Rathi’s speech centred around the growing impact of AI within the financial services industry, including the advent of new opportunities and risks, the role and implications of Big Tech firms as “gatekeepers of data” and the collaborative effort, led by the FCA, in ensuring the market’s integrity amid its growing relationship with the technology.
Rathi largely recognised the benefits AI is generating for the market, such as automation and cost reduction, however, he also emphasised the likelihood and detriment of imbalances if the technology was “unleashed unfettered”.
“This means that as AI is further adopted, the investment in fraud prevention and operational and cyber resilience will have to accelerate simultaneously,” his speech read.
Stamping out cyber risks
Rathi confirmed the regulator’s “robust line” on this matter in its “full support for beneficial innovation alongside proportionate protections”.

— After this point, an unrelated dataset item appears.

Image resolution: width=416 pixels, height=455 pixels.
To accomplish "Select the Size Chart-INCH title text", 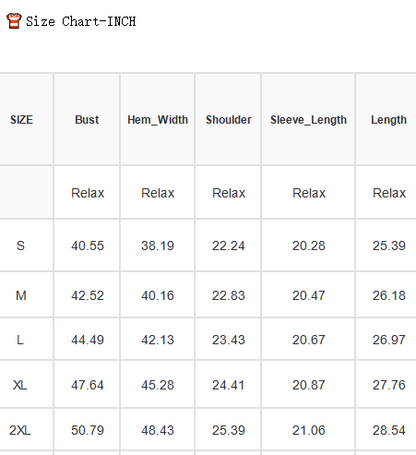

“We will remain super vigilant on how firms mitigate cyber-risks and fraud given the likelihood that these will rise,” he states.
Aside from its continued investment into its technology horizon scanning and synthetic data capabilities, the FCA’s stance on AI regulation is also being backed by its newly-established digital sandbox.
This sandbox will leverage real data from transactions, social media and other synthetic sources to support the safe and compliant development of fintech innovation.
Internally, the FCA has also developed its own supervision technology, using AI methods for firm segmentation, the monitoring of portfolios and to identify risky behaviours.
Rathi also made clear that while it’s not within the regulator’s remit to regulate AI itself, it is responsible for how the technology interacts with the provision and use of financial services.
This stance is becoming increasingly necessary given the contagion effect AI has posed on the industry. Rathi cites amplified trading day volatility, in comparison to the 2008 global financial crash, as a clear cut example of this in action.
“This surge in intraday short-term trading across markets and asset classes suggests investors are increasingly turning to highly automated strategies,” he says.
The watchdog will test how its existing rules on senior managers’ accountability at firms it regulates and forthcoming consumer duty on firms towards their customers can manage risks and develop opportunities from AI.
Above all, it remains clear from Rathi’s comments that if the financial industry is to prosper from the advent of AI, it must also allow and encourage the appropriate security measures to prosper simultaneously.